Since 1982, Frank has taught at the local English-as-a-second-language high school for adults, where he initiated a print shop job training program that has graduated over fifty students. Through the contacts he has made with the community as an ESL teacher, he has been able to participate in the politics of daily life. Frank helped organize critical support to feed striking workers at the frozen food plant during their successful two-year strike in 1985-86. Another effort, involving hundreds of students and teachers, saved two local schools from being razed for parking lots.
Frank has worked to build permanent housing to replace the substandard dormitories in which Mexican “guest workers” have been forced to live for the past fifty years.
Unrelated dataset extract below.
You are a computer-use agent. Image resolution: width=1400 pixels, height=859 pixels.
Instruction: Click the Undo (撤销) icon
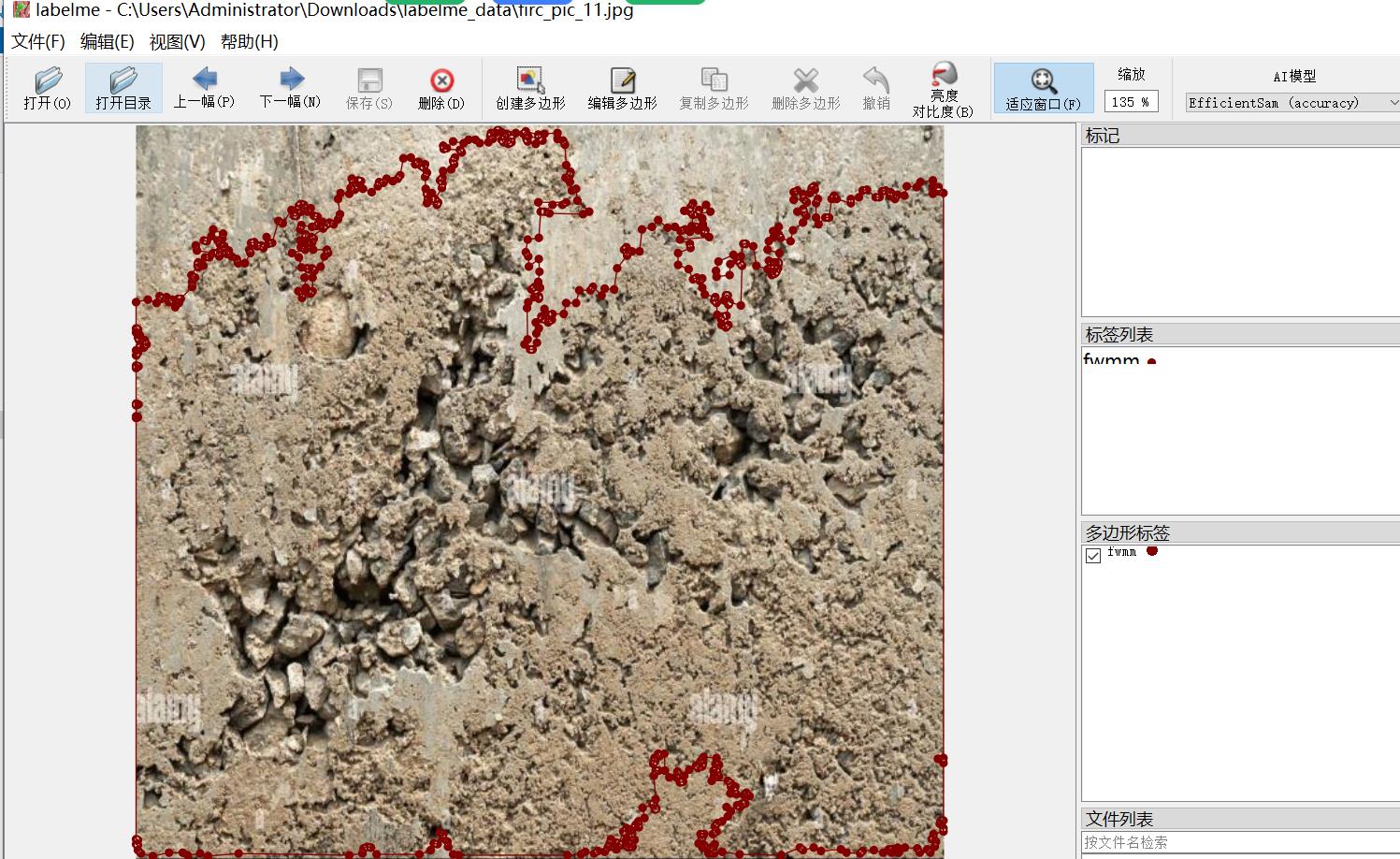876,89
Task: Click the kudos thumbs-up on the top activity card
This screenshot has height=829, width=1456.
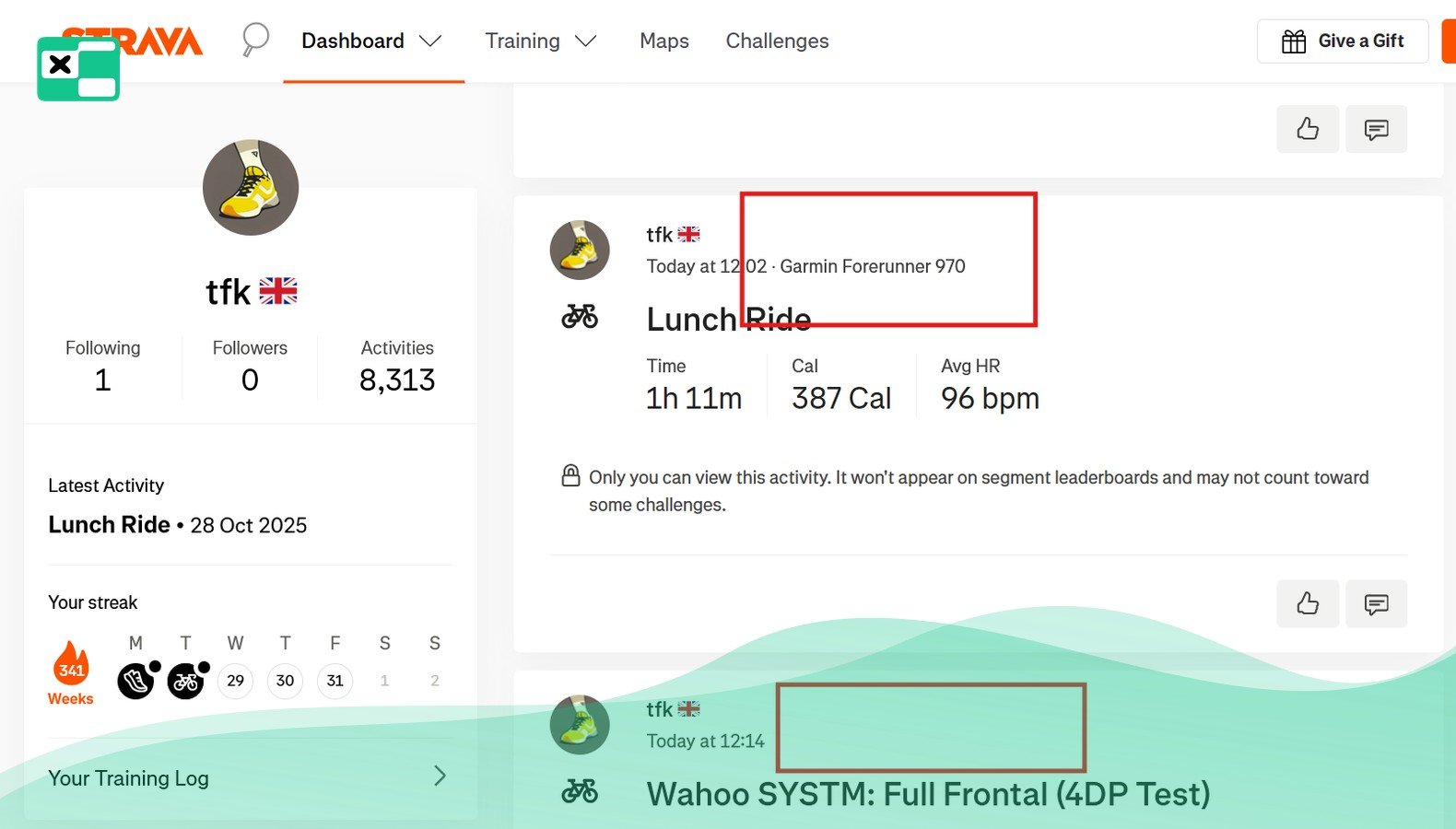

He has also helped to forge an unusual coalition of the United Farm Workers, the county Farm Bureau, and environmental groups to stop the loss of jobs for Mexicans and Mexican-Americans agricultural workers through the continued conversion of farmland into commercial malls and housing developments.
Through the Watsonville Human Rights Committee (WHRC), Frank helped to establish a low-wattage Spanish-language radio station, the principal source of news from Mexico and of political and cultural expression for many young adults in the community. He has fostered an understanding and respect for the cultural roots of Watsonville’s Mexican-American and Mexican immigrant worker communities, and encouraged community discussions about the cultural and economic impact of NAFTA. As part of this dialogue, Frank and his colleagues at the WHRC have translated the writings and speeches of the leaders of the Zapitista movement in Chiapas, Mexico. Frank is also writing a history of the California farm workers’ movement and the UFW.
Frank Bardacke has struggled side-by-side with his neighbors for equal rights, decent working conditions, access to education, habitable housing, adequate food, and medical services. While Frank has no titled positions and claims no credit for himself, a friend says Frank is the “enriched plasma” in the civic body of Watsonville—without which the participation of hundreds of individuals could not flow sufficiently to nurture the many local institutions.